Now we find the area of shaded region = Area of the circle + Area of the triangle – 2 area of the sector EAF

= πr² + √3a²/4 – 2 × πr² × 60/360

= 22/7 × (7)² + (1.73)(14)²/4 – 2 × 22/7 × (7)² × 60/360

= 283.77 – 51.33

= 187.43cm²

Hence, the area of the shaded region is 187.43cm²

Given that, 

A regular hexagon ABCDEF is inscribed in a circle

Area of hexagon = 24 √3 cm²

Let us considered r be the radius of circle

So, the side of regular hexagon = r

Area of equilateral ΔOAB = √3/3 r² cm²

But the area of triangle OAB = 1/6 x area of hexagon  

24√3/6 = 4√3 r²

So, r² = 4√3 x 4/√3 = 16

r = 4 cm

Now we find the area of circle = πr² = 3.14 x (4)2 cm²

= 3.14 x 16 cm²

= 50.24 cm²

Hence, the area of circle = 50.24 cm²

The area of hexagon = 54 cm²

and area of circle = 65.324 cm²

Given that, 

Area of ∆OAB = 9 cm²

Let us considered ‘r’ be the radius of a circle and ‘a’ be the side of a equilateral triangle.

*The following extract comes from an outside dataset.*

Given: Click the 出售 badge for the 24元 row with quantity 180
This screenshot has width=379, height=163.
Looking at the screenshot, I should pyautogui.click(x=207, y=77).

(i) As we know that the area of hexagon = 6 × Area of equilateral triangle  

= 6 × 9 = 54 cm²

= 54 cm²

(ii) Area of equilateral ∆OAB = √3/4 × a²

9 = √3/4 × a²

9 × 4 = √3a²

36 = √3a²

a² = 36/√3

Side² = 36/√3 cm

As we know that in regular hexagon inscribed in a circle,

its side is equal to the radius of a Circle

So, the radius of circle(r) = Side of a hexagon

r² =  36/√3 cm

Now we find the area of circle = πr²

= 22/7 × 36/√3

= 22/7 × 36/1.732

 = (22 × 36) /(7 ×1.732)

= 792/12.124

= 65.324 cm²

Hence, the area of hexagon is 54 cm² and area of circle is 65.324 cm²

Given that, 

Radius of a circle = 5 cm

Side of a square = 2 × Radius of a circle

= 2 × 5  

Side of a square = 10 cm  

Area of a square = Side²

Area of a square = 10² = 100 cm²

Area of a square = 100 cm²

Area of the quadrant of one circle = 1/4πr²

Area of the quadrant of four circles = 4 × 1/4πr² = πr²

= 3.14 × 5 × 5

= 3.14 × 25

= 78.5cm²

Area of the quadrant of four circles = 78.5cm² 

Now we find the area of the shaded portion = Area of the square – Area of the quadrant of four circles  

= 100 – 78.5

= 21.5 cm²

Hence, the area of the shaded portion is 21.5 cm².

Given that,

The radius of a circle = a

Side of a square = 2 × Radius of a circle

= 2 × a

Side of a square = 2a cm

Area of a square = Side²

= (2a)²

= 4a²

Area of the quadrant of one circle = 1/4πr²

Area of the quadrant of four circles = 4 × 1/4πr² = πr²

Now we find the area of the shaded portion = Area of the square – Area of the quadrant of four circles

= 4a² – 22/7 × a²

= 4a² – 22a²/7

= (28a² -22a²)/7

= 6a²/7

Hence, proved the area between them is 6a²/7

Given that,

Side of a square = 14 cm  

Radius of a Circle(r) = Side of a square/2 = 14/2 = 7 cm

Central angle, θ = 90°

So, the perimeter of the shaded portion = 4 × length of the arc having Central angle 90°

= 4 × θ/360° × 2πr

= 4 × 90°/360° × 2 × 22/7 × 7

= 4 × 1/4 × 44

= 44 cm

As we know that area of a square = Side²

= (14)² = 196 cm²

Also, the area of a square = 196 cm²

Area of the quadrant of one circle = 1/4πr²

Area of the quadrant of four circles = 4 × 1/4πr² = πr²

= 22/7 × 7²

= 22 × 7

= 154 cm²

Now we find the area of the shaded portion = Area of the square ABCD – Area of the quadrant of four circles

= 196 – 154  

= 42 cm²

Hence, the Perimeter of the shaded portion is 44 cm and area of the shaded portion is 42 cm²

Given that, 

The diameter of a coin (circle) = 1 cm

Find: the area of the shaded region

As we know that the radius(r) of a coin (circle) = Diameter of a coin (circle)/2

r = 1/2 = 0.5 cm

Side of a square = 2 × Radius of a coin (circle)  

= 2 × 0.5  

= 1 cm

Area of the quadrant of one circle = 1/4πr²

Area of the quadrant of four circles = 4 × 1/4πr² = πr²

Now we find the area of the shaded portion = Area of the square – Area of the quadrant of four circles

A = Side² – πr²

= 1² – 3.1416 × (0.5)²

= 1 – 3.1416 × 0.25

= 1 – 0.7854

= 0.2146 cm²

Hence, the area of the shaded portion is 0.2146 cm²

Given that,

Length of a rectangle(l) = 14 cm

Breadth of a rectangle(b) = 7 cm

So, the diameter of 1 circle = 7 cm

Radius of 1 circle(r) = 7/2 cm

Now we find the area of the remaining cardboard = Area of rectangular cardboard – 2 × Area of circle

= l × b – 2 (πr²)

= (14× 7) – 2 × (22/7) × (7/2)²

= 98 – (44/7)(49/4)

= 98 – 77

= 21 cm²

Hence, the area of the remaining cardboard is 21 cm².